One way of helping you learn and understand more about the avalanche risk is to monitor and read the avalanche forecasts regularly and through the winter, not just the evening before your mountain day. This will help you see weather influences and recognise how it effects the avalanche conditions through the winter. It will also help you understand some terminology used and help your own avalanche assessment skills and learn what to look for on the mountain. Alongside sportscotland’s Scottish Avalanche Information Service (SAIS) forecast you’ll find forecasters blogs. This is a great way of finding out more beyond the forecast, often with photos, these give you a daily description of conditions found in that certain area.

SAIS have a great planning tool available which helps you learn lots about the avalanche risk, decision making and planning. Check out Be Avalanche Aware.

Consider getting a bit of training to increase your Avalanche Awareness.


Where to climb?

This may depend on a few things including how much time you have free and where you are based. The season and the level of snowfall will all influence your choice of mountain area and style of route.

In Scotland there are rightly popular winter climbing areas, all of which have varying levels of infrastructure and relevant climbing information: Northern Cairngorms, Southern Cairngorms, Ben Nevis and Glen Coe, Creag Meagaidh, North West Highlands and Isle of Skye.

All the areas mentioned also have varying styles of climbing and are best suited to certain conditions and times of the winter season. Familiarise yourself with these characteristics.

All areas have mountain weather forecasts and Avalanche forecasts specific to that area. This provides us with incredibly valuable information when planning and trying to evaluate conditions.


WHO with?

Do you already have a regular climbing partner or a pool of friends to call upon? It’s normal to climb as a pair and traditionally makes it easier in many aspects such as; planning, time off work, rope management on the route, more space on belays/stances and maybe what you’re both used to.  

However, there are many advantages to winter climbing as a team of three. Weight of climbing equipment can be shared, and this especially helps on long approaches or big mountains.
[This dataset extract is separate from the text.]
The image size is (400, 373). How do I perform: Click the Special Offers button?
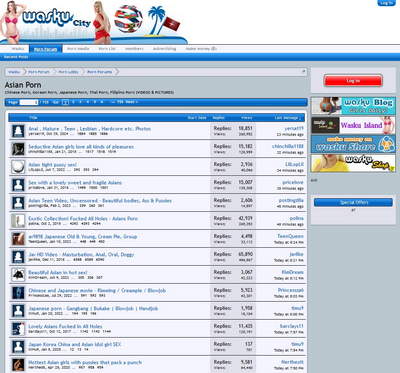tap(353, 202)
Decision making can be made easier with more minds sharing the responsibility, again helpful on long routes or a big mountain.

Something to consider and maybe give it a try one day if new to you?

There are pros and cons with either option and maybe something to try on a summer rock climb first, as the greatest challenge and trade-off is the rope and stance management whilst climbing as a team of three.


Test the water slowly and progress from there, especially early season. Develop your systems and skills – clothing, equipment and climbing rack…keep fit, flexibly-minded. armed with information as well as equipment. Adventures and success will happen.

A final piece of advice. Be prepared to turn around if things don’t feel good or conditions aren’t quite right, or have a plan A,B or C.